* **PROBLEM DETAILS**:
Please retype the listing below word for word and exclude its images.

════════════════════

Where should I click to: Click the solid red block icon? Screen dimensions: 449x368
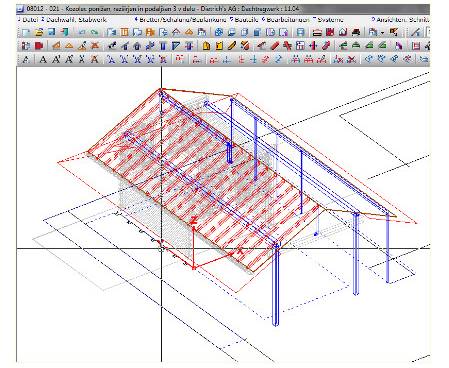tap(39, 46)
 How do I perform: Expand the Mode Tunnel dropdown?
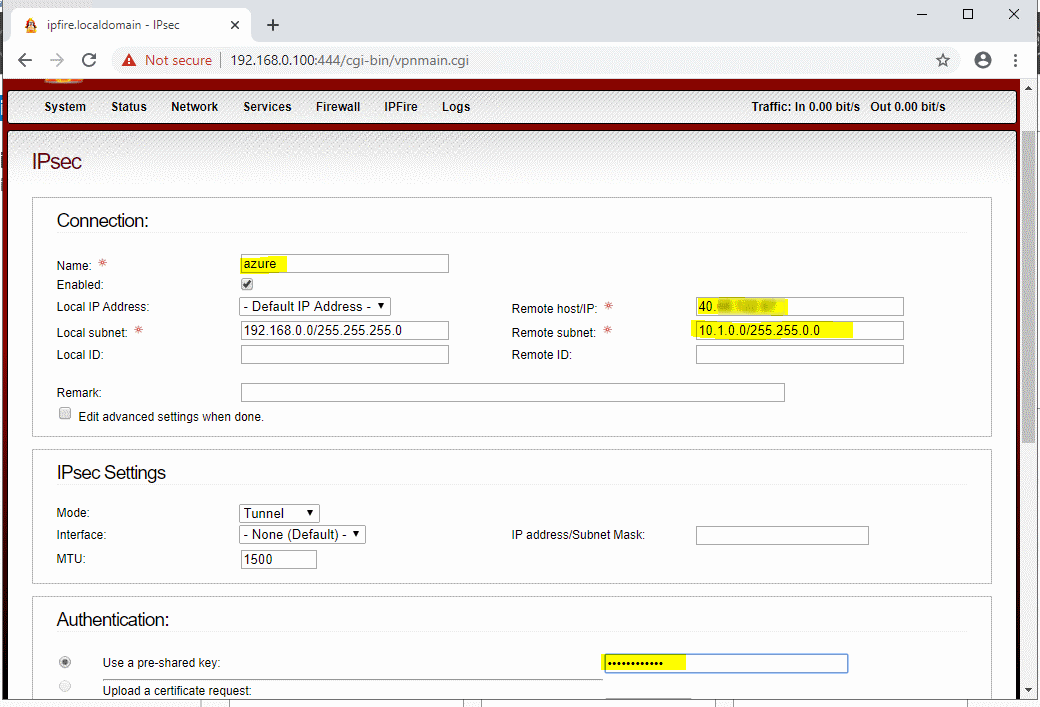[x=280, y=513]
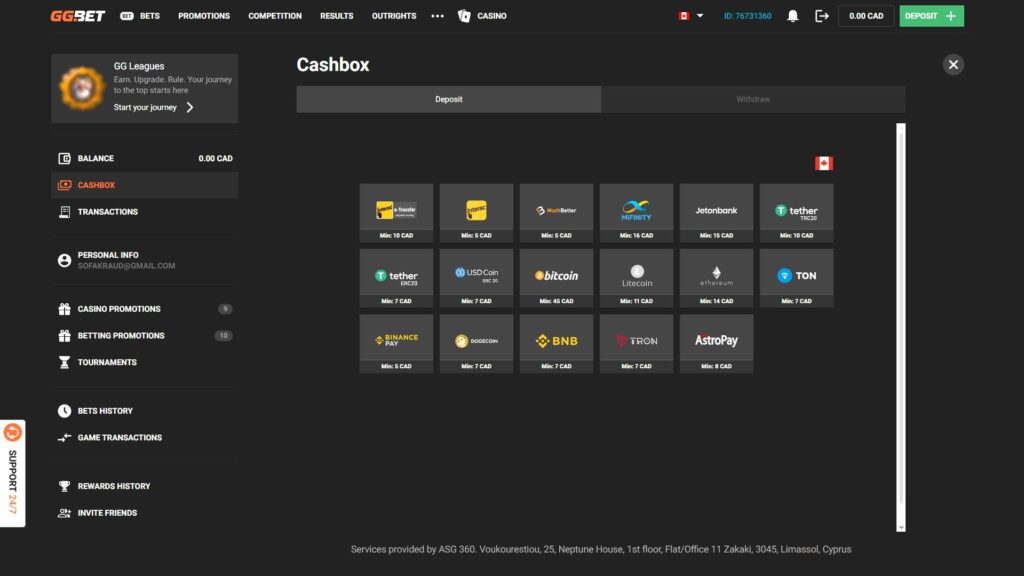This screenshot has height=576, width=1024.
Task: Open Transactions in the sidebar
Action: 108,212
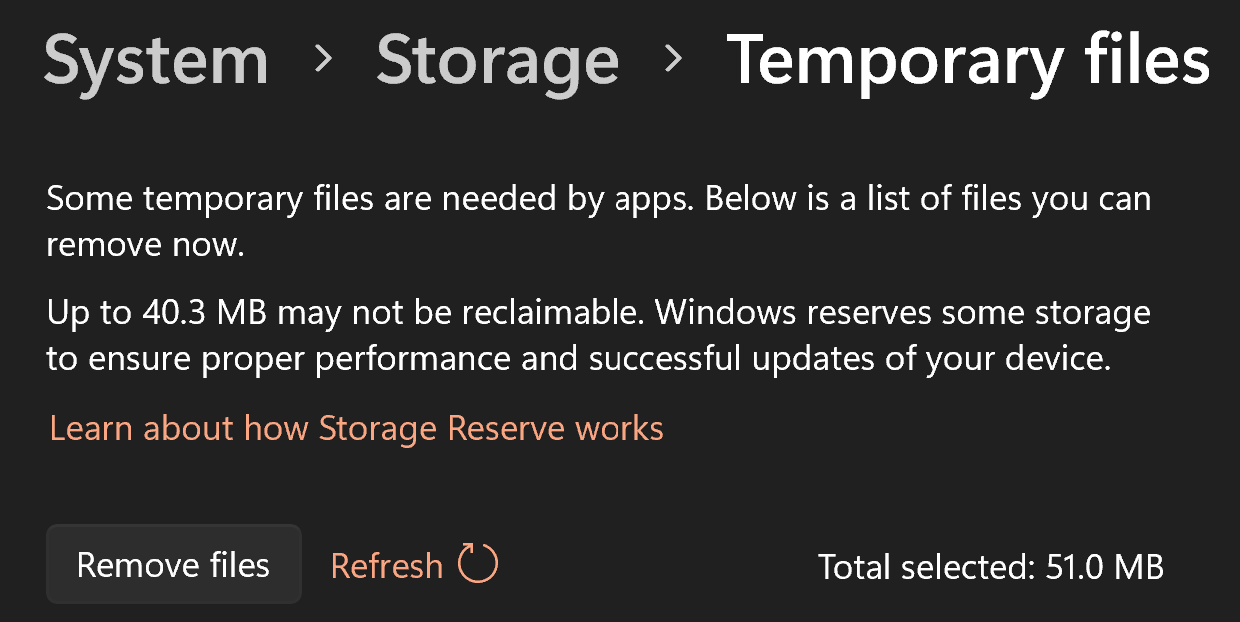The height and width of the screenshot is (622, 1240).
Task: Select the Temporary files page title
Action: [967, 60]
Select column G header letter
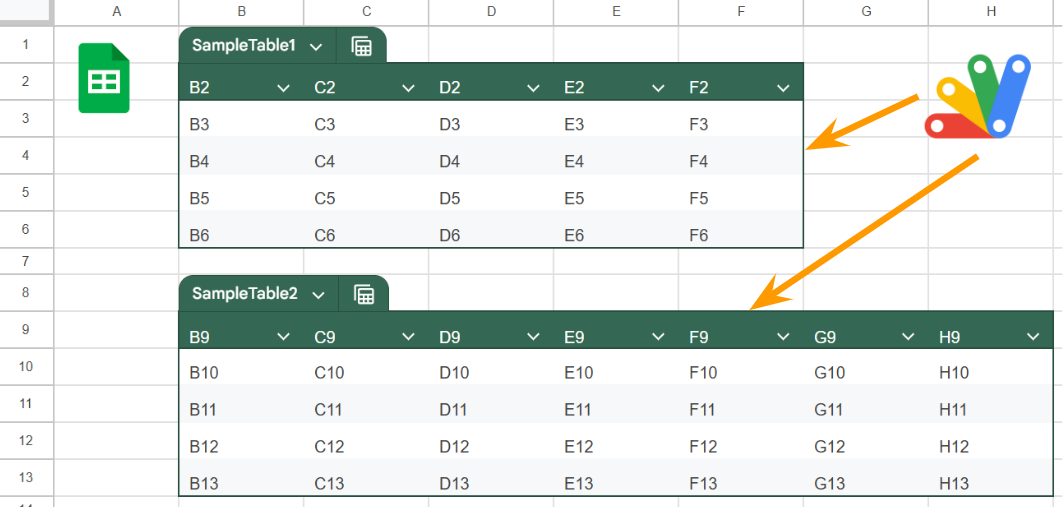The height and width of the screenshot is (507, 1064). [x=866, y=11]
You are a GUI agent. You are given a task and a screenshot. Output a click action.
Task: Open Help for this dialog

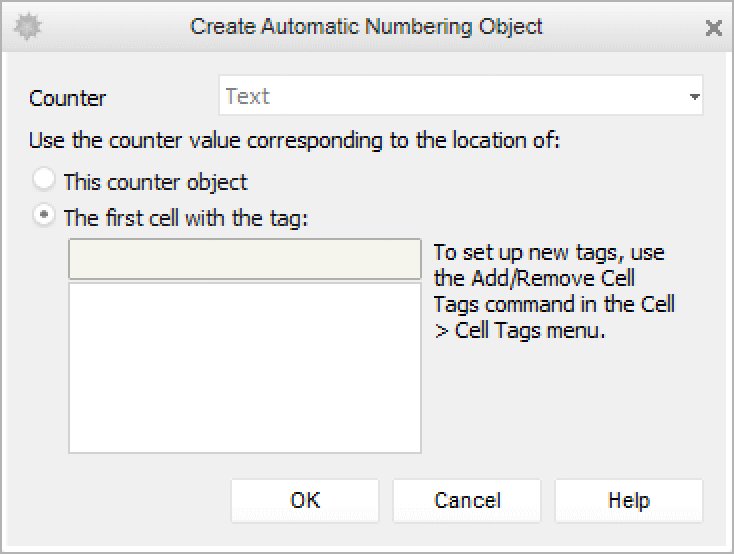point(628,500)
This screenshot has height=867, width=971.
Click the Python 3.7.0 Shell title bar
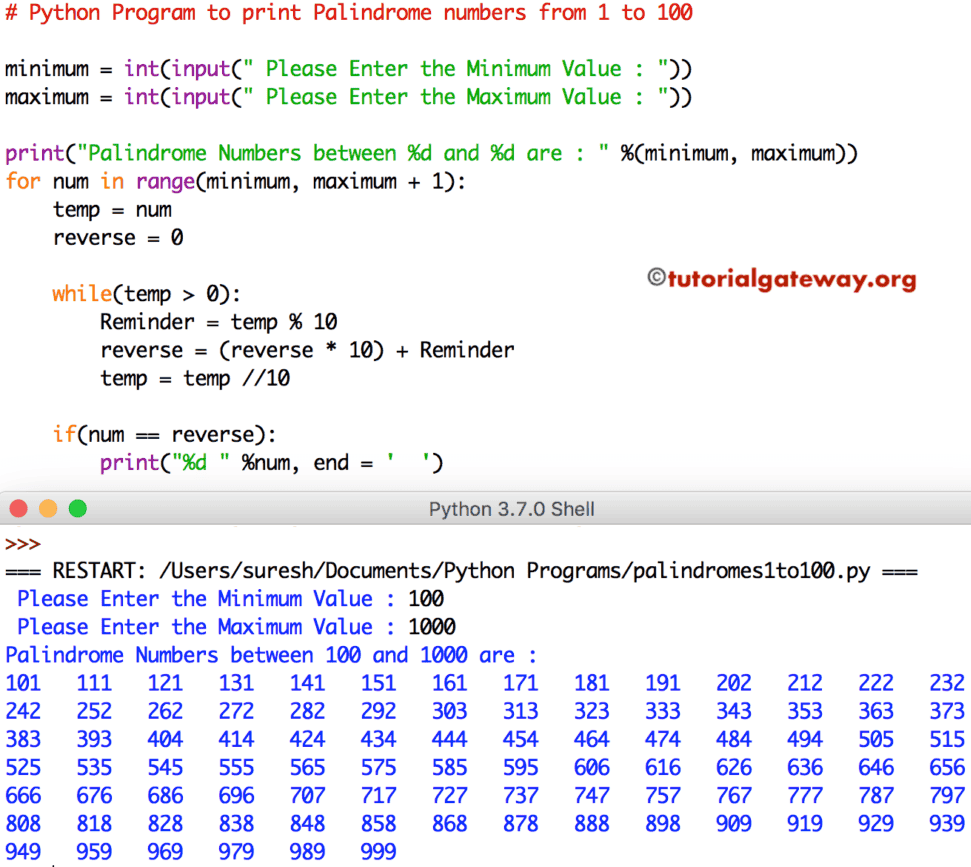(x=511, y=508)
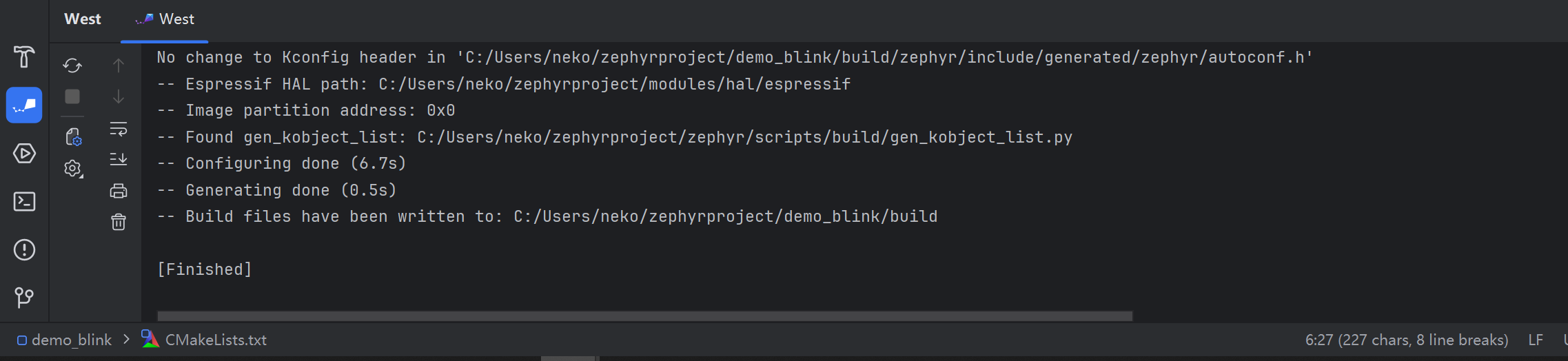
Task: Toggle scroll to end of output
Action: [119, 160]
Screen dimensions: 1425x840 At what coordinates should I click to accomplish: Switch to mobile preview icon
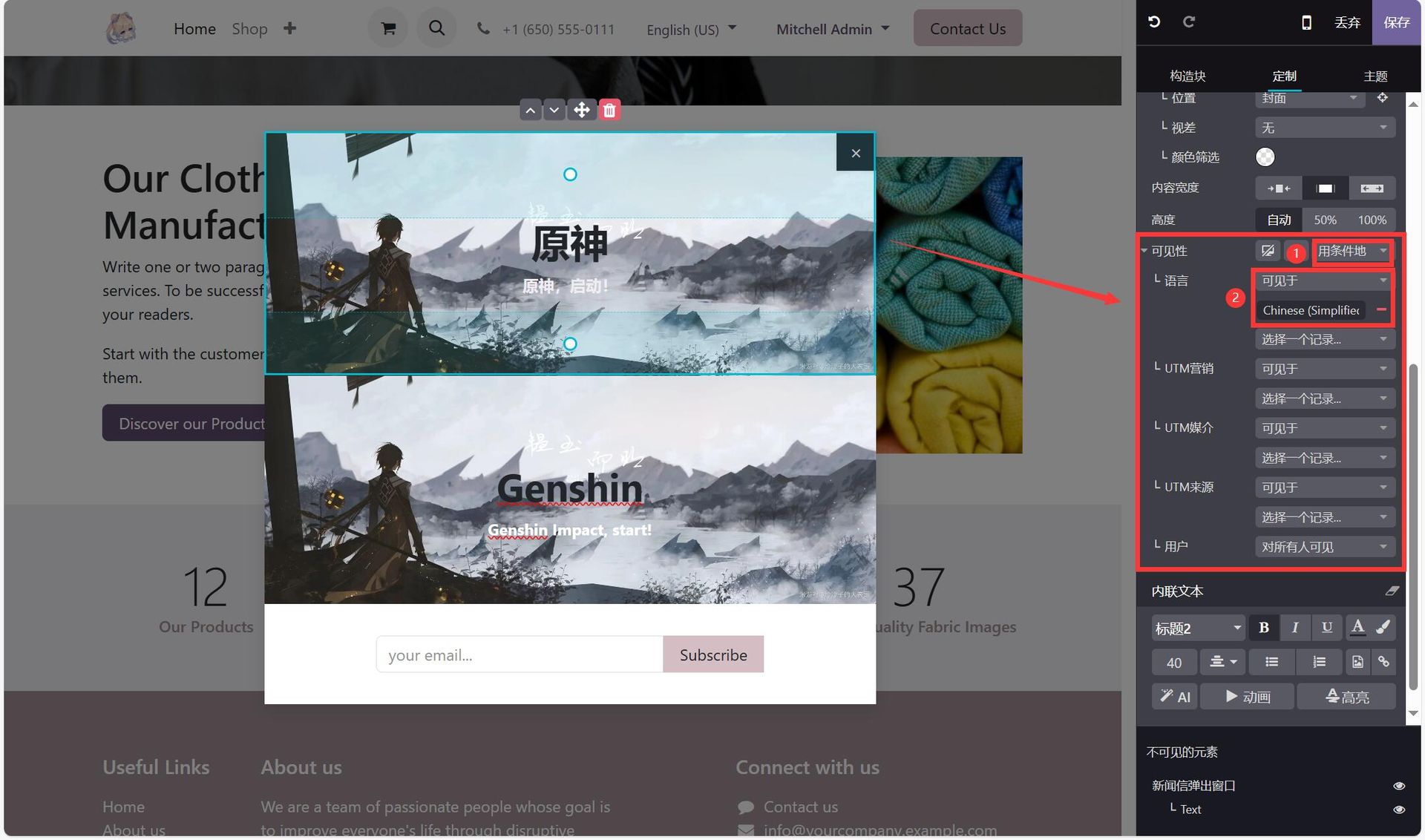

════════════════════

* **EXERCISE RESULT**:
Where should I click to: Click the solid red block icon? Screen dimensions: 449x368
tap(39, 46)
 How do I perform: Expand the Mode Tunnel dropdown?
[x=280, y=513]
This screenshot has height=576, width=1024.
Task: Open Transactions in the sidebar
Action: 108,212
The height and width of the screenshot is (622, 1240).
Task: Select the Temporary files page title
Action: [967, 60]
Select column G header letter
The height and width of the screenshot is (507, 1064). [x=866, y=11]
You are a GUI agent. You are given a task and a screenshot. Output a click action.
Task: Open Help for this dialog

point(628,500)
This screenshot has height=867, width=971.
Click the Python 3.7.0 Shell title bar
(x=511, y=508)
Task: Toggle scroll to end of output
Action: [119, 160]
Screen dimensions: 1425x840 At what coordinates should I click to accomplish: Switch to mobile preview icon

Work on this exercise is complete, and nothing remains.